Abstract:
PISA, TIMSS ve PIRLS değerlendirmeleri ülkelerin fen bilimleri,
matematik ve okuma becerileri alanlarındaki performanslarının izlenmesi için
uluslararası karşılaştırmalı veri sağlamaktadır. Bu değerlendirmelerin
sonuçları aynı zamanda politika belirleyicilerin eğitim alanında yaptıkları
reformların etkililiğini değerlendirmeleri konusunda katkı sunmaktadır.
1995’ten beri bu değerlendirmelere katılan ülke ve ekonomilerin sayısı
artmaktadır. Bu çalışmada PISA, TIMSS ve PIRLS değerlendirmelerinin
uygulama usulleri ve değerlendirme muhtevaları tanıtılmış ve her bir
değerlendirme için ülkelerin gösterdikleri performanslar ortaya konulmuştur.

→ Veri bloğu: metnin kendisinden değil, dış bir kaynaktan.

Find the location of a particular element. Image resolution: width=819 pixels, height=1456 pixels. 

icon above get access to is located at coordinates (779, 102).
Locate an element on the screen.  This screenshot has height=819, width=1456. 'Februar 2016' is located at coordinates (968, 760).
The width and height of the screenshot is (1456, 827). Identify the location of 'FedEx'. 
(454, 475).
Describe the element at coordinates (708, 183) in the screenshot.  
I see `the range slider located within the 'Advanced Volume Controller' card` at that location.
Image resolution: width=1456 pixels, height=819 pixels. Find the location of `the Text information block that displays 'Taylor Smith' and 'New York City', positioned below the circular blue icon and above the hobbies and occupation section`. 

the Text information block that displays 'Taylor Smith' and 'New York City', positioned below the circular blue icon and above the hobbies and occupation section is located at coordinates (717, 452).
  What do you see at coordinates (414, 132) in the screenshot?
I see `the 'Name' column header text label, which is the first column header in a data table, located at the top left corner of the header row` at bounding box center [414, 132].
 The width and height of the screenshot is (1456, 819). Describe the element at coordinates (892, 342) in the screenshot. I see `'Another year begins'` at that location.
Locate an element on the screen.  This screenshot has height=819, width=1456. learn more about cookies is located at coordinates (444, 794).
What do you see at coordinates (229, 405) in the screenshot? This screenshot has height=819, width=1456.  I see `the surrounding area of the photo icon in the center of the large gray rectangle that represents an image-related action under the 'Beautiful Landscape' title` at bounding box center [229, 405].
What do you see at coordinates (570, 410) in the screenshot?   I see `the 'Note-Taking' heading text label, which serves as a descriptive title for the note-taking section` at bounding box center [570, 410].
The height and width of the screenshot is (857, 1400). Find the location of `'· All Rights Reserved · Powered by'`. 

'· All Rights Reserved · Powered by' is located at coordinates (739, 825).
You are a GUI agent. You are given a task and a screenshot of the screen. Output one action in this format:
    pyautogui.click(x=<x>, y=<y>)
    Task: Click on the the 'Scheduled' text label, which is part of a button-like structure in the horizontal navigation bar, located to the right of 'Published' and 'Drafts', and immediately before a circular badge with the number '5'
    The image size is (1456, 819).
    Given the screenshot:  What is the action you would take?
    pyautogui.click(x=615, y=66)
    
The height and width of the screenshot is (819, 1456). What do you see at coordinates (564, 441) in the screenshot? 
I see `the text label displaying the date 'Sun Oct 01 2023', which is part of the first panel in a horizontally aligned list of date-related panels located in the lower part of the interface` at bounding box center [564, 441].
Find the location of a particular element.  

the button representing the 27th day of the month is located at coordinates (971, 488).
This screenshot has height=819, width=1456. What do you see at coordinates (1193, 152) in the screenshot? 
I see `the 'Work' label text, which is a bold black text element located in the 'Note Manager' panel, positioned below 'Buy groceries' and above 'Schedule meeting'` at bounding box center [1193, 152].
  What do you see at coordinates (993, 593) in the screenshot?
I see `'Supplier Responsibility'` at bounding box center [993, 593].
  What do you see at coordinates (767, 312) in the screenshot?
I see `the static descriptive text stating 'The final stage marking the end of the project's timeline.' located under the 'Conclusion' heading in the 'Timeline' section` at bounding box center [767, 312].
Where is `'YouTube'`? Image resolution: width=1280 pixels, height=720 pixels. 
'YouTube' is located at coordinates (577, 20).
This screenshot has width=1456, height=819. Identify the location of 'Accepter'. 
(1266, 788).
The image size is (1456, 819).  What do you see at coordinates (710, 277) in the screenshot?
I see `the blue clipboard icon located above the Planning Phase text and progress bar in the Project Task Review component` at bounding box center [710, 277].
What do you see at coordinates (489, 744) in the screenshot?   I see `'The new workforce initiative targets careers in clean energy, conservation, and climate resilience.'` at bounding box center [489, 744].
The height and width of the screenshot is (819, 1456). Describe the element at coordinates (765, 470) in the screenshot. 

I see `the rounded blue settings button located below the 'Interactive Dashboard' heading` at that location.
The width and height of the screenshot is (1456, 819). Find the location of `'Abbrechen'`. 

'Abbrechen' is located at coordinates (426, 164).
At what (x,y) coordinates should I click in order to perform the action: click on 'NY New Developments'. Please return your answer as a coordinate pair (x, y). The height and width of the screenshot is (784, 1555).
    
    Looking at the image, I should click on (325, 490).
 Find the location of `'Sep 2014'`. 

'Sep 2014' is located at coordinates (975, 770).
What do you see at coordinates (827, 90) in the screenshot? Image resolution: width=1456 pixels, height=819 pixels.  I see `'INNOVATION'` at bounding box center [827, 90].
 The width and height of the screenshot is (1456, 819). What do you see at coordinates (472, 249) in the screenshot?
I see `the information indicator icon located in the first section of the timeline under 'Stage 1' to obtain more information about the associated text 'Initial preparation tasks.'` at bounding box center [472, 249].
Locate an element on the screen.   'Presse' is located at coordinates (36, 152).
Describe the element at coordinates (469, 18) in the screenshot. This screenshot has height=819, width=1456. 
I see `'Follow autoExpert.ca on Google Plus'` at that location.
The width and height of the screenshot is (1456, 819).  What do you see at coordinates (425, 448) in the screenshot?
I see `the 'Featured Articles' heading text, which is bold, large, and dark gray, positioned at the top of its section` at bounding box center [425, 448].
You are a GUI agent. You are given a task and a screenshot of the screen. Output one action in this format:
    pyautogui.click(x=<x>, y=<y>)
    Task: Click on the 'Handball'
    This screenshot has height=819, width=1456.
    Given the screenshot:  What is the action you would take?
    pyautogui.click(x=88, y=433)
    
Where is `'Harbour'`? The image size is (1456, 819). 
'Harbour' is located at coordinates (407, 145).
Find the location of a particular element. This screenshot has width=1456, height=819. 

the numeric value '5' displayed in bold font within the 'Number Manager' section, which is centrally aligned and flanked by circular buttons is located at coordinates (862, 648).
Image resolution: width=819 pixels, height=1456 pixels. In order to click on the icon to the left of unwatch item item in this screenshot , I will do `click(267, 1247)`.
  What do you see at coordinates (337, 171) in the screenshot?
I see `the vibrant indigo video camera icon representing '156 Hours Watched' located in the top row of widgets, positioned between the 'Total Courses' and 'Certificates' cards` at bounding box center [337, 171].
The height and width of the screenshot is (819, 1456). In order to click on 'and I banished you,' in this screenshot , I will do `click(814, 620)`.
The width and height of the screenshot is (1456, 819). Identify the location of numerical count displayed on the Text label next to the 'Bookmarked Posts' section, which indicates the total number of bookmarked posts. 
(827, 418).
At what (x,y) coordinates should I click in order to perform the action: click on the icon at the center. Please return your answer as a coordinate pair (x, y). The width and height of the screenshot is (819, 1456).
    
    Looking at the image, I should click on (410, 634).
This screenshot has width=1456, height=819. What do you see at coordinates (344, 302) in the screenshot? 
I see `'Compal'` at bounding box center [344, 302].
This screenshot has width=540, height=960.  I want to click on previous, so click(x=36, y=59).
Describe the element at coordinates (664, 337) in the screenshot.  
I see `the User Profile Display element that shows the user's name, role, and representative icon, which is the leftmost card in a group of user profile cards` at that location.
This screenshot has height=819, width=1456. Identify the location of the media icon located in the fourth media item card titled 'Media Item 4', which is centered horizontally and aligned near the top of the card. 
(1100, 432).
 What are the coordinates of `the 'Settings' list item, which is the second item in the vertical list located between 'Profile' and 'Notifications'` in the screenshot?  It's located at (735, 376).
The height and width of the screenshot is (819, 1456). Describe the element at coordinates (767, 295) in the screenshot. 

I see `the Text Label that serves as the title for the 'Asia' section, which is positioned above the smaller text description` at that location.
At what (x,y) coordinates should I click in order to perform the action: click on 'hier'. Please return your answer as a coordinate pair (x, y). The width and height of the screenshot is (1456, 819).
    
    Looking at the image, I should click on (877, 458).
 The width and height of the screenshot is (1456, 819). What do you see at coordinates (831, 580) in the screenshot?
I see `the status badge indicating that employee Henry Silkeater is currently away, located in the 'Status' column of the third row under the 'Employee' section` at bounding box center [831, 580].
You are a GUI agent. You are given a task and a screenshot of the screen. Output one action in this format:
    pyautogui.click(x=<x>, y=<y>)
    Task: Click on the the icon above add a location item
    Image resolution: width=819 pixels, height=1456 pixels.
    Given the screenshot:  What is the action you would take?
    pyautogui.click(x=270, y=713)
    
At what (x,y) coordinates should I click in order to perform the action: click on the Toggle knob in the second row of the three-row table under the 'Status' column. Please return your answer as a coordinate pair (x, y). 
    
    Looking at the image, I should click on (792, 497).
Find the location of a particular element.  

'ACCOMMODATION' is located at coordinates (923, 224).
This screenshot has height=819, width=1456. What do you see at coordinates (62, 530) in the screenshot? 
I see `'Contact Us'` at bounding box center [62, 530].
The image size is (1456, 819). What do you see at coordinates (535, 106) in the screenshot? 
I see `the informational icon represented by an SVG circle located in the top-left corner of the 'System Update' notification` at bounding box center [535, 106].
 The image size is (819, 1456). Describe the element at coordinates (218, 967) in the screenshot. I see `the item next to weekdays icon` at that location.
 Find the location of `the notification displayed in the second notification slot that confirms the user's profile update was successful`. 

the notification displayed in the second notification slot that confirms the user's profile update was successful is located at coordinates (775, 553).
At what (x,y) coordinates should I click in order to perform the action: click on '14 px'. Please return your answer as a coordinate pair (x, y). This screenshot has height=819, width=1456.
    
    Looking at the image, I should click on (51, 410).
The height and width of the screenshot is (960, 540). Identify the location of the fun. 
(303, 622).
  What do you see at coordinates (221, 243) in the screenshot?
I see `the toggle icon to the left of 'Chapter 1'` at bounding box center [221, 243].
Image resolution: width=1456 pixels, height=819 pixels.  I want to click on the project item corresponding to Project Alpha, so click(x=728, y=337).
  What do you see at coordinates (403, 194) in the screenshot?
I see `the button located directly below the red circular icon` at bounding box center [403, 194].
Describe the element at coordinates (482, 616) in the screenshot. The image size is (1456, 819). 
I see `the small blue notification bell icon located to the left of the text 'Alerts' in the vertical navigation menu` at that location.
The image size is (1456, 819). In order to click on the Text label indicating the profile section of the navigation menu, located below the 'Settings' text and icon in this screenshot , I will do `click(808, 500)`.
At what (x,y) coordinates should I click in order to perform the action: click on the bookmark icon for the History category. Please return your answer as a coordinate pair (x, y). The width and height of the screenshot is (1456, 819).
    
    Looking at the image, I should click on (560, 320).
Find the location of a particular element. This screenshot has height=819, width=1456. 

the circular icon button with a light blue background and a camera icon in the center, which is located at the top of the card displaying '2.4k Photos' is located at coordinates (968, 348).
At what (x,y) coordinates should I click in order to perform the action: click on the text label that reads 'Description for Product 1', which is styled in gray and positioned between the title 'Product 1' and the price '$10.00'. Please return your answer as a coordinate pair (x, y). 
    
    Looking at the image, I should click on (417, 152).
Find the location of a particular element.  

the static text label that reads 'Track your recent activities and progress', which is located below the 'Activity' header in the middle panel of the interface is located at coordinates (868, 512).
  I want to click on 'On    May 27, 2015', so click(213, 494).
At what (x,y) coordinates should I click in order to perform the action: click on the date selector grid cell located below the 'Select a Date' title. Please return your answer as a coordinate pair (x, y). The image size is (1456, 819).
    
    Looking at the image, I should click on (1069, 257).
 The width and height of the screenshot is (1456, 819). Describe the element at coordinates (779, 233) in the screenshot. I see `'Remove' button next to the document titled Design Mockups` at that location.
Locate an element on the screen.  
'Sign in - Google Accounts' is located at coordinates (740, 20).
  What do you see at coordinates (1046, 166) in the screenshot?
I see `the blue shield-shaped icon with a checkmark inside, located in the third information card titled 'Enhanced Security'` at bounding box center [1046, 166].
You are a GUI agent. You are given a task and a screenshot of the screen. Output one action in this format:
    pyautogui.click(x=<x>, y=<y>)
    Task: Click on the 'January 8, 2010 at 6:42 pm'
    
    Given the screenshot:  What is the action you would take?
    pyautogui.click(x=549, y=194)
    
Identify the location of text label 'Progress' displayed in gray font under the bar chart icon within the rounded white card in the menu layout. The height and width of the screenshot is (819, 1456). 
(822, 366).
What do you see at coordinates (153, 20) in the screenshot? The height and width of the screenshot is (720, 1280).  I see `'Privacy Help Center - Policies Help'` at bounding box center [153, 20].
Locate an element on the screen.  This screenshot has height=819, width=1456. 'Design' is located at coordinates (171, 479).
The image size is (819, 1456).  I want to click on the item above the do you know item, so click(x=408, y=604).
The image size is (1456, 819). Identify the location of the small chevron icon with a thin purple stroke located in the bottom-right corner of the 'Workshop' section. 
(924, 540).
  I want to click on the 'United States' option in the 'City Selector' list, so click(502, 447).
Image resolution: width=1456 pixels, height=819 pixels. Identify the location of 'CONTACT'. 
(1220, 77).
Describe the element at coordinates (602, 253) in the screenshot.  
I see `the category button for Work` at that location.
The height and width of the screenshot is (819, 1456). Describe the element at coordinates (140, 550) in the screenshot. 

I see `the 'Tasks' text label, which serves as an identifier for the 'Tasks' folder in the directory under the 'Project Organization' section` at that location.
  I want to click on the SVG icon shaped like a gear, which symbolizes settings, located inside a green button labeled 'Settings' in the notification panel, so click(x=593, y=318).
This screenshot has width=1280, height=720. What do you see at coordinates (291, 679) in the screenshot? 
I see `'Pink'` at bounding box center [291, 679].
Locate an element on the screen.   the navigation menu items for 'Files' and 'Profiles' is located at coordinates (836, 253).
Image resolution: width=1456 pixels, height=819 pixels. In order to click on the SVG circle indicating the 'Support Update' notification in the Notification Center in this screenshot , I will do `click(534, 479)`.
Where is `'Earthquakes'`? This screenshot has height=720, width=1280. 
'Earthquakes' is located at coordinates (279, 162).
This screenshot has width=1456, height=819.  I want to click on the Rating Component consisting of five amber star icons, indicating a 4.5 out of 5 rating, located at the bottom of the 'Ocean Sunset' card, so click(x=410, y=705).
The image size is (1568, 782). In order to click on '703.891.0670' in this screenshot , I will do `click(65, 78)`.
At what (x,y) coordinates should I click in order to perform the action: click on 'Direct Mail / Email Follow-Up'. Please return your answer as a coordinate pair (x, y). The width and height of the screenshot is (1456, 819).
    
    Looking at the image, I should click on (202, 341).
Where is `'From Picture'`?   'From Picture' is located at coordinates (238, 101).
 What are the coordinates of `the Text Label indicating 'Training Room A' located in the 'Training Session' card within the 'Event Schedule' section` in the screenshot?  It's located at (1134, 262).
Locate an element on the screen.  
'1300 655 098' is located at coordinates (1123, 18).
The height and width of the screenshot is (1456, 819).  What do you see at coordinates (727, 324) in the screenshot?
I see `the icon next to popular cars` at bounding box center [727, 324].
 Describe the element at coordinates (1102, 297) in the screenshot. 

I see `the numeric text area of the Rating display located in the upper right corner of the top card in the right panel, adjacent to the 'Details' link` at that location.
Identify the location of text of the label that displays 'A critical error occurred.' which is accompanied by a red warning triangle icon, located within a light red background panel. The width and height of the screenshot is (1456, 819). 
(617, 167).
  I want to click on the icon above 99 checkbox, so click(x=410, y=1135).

Fen, matematik ve okuma becerileri alanlarında 1995-2012 yılları arasında
gerçekleştirilmiş PISA, TIMSS ve PIRLS değerlendirmelerinin sonuçları göz
önünde bulundurulduğunda Güney Kore, Japonya, Finlandiya, Singapur ve
Hong Kong’un istikrarlı bir şekilde değerlendirmelerin birçoğunda en başarılı
beş ülke içerisinde yer aldığı görülmüştür. Çalışmada Türkiye’nin katıldığı
çalışmaların ayrıntılı sonuçları da verilmiştir. Bu sonuçlara göre; Türkiye’nin
PISA ve TIMMS’teki performansı TIMSS uygulamasına ilk katıldığı 1999
yılından beri artmaktadır. Hem PISA hem de TIMSS araştırmalarında
Türkiye’nin ortalama puanı ve uluslararası üst yeterlik düzeylerindeki öğrenci
oranı matematik, fen bilimleri ve okuma becerileri alanlarında dikkate değer
düzeyde yükselmiştir. Bu araştırmalarda Doğu ve Güneydoğu Bölgelerinin
performansları diğer bölgelere nazaran dikkate değer düzeyde düşük olduğu
görülmüştür. En başarılı okullar fen liseleri olurken en düşük performans
gösteren ortaöğretim kurumları ise meslek liseleri ve çok programlı liseler
olmuştur. Kız öğrenciler okuma becerileri alanında tüm değerlendirmelerde
erkeklere göre oldukça başarılı olmuştur. PISA, TIMSS ve PIRLS
değerlendirmelerinde başarılı ülkelerin eğitim harcamalarının bütçedeki ve
GSYİH içerisindeki payları ile öğrenci başına eğitim harcamalarını
incelediğimizde bazı ülkelerin bazı yıllarda bu göstergelerde OECD
ortalamalarının altında kaldığı görülmektedir. Bu durum ekonomik göstergelere olduğu kadar başarıyı belirleyebilecek diğer unsurlara da dikkat
verilmesi gerekliliğine işaret etmektedir.